An old window in a shuttered church located in Shelby County, Texas.
Our “Day” family forbear’s name was the first listed among the other founders who established this congregation in 1856. To walk the grounds and see it with my own eyes created such an unusual sense of familial connection to the past. One that I hadn’t conceived of experiencing when we set out to locate this old building. It wasn’t quite a feeling of nostalgia as this was a place I’d never heard of before and family I didn’t know existed. But . . .

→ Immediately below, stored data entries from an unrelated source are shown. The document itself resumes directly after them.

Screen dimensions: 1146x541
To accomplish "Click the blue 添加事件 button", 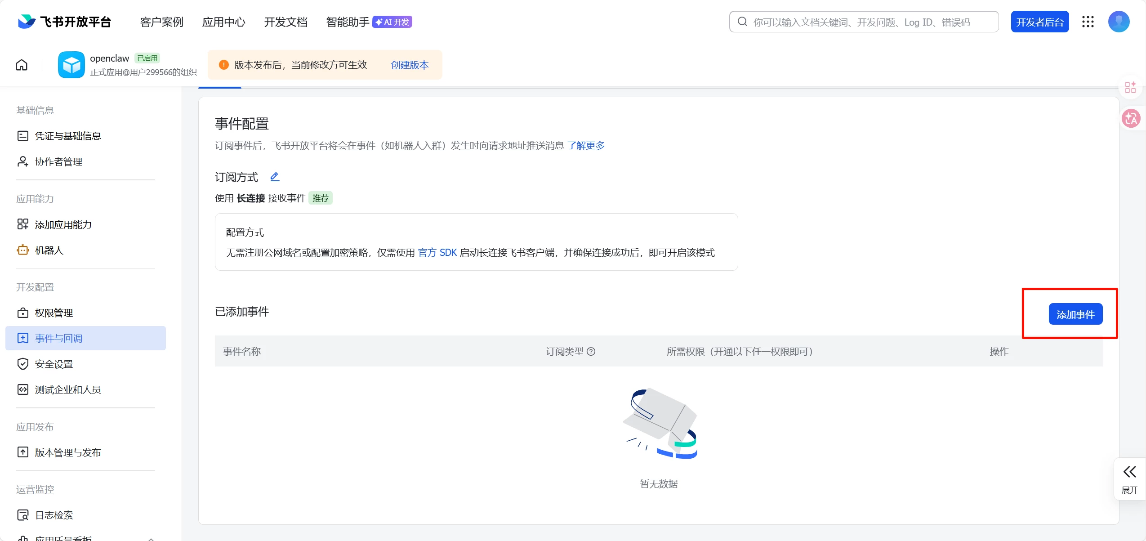I will pyautogui.click(x=1075, y=314).
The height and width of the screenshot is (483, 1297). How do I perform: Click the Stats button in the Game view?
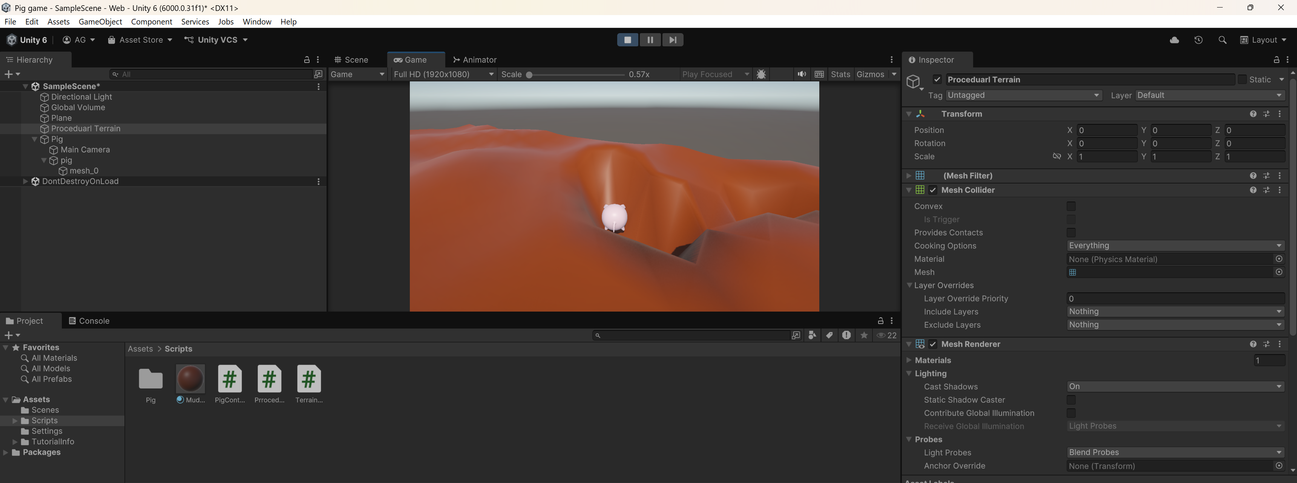tap(840, 74)
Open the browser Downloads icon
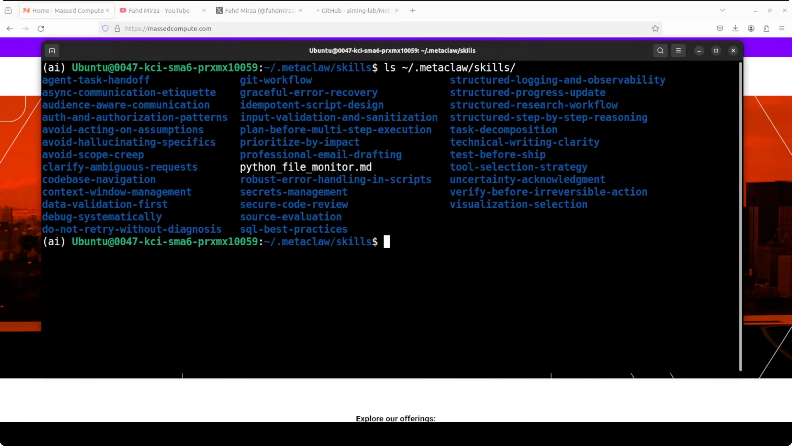 click(735, 28)
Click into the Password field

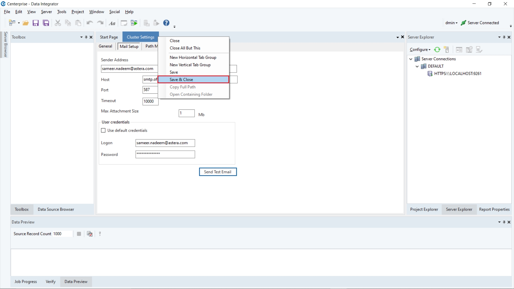pyautogui.click(x=165, y=154)
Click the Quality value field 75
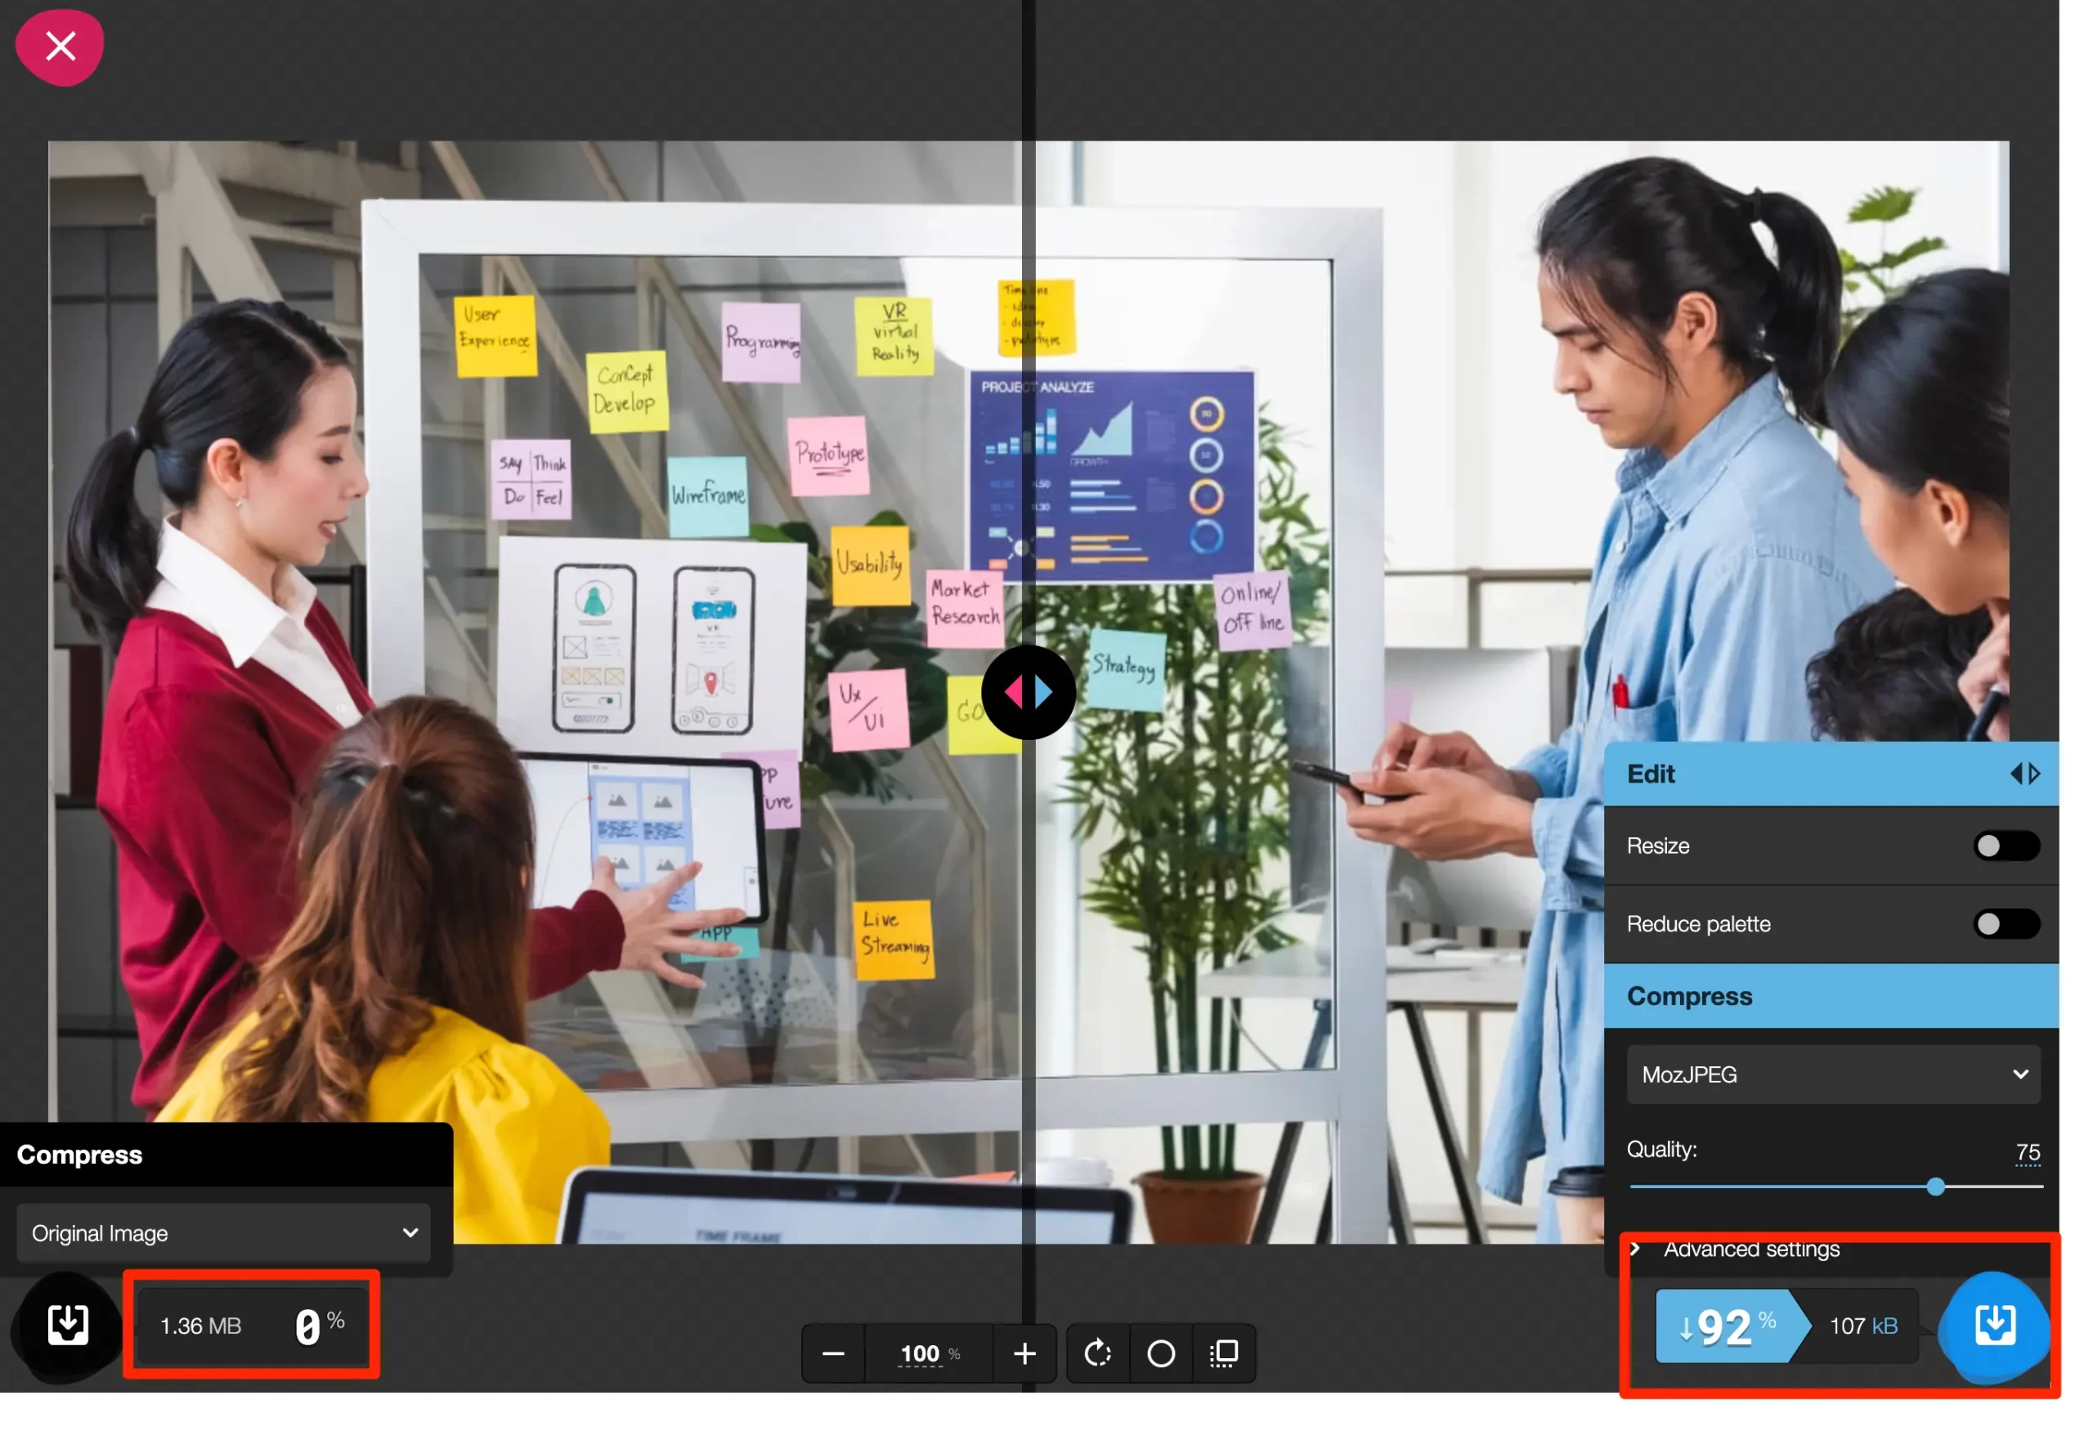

There was something about connecting to the past that triggered a very subtle wave of nostalgia for another bygone season in my life—one I had personally lived only a couple of years ago. Finding the definition of this feeling of nostalgia lit a candle—shone a light on something I’d been feeling but couldn’t quite grasp. Ah, there it is. “A sentimental longing or wistful affection for the past, typically for a period or place of happy personal associations.” That explains it.
It’s a sweet and tender thing when we gently recall a pleasant day gone by. But it can also hold us back or deny us from experiencing new life if our heart decides to set up shop back there. The good old days, the best of times, the glory days, might even clash with our current state of being if we continue to wish for things to be the way they used to be. That is not future. That is nostalgia for the past.
Sunday reflections through a cloudy stained glass window can bring needed clarity to the day.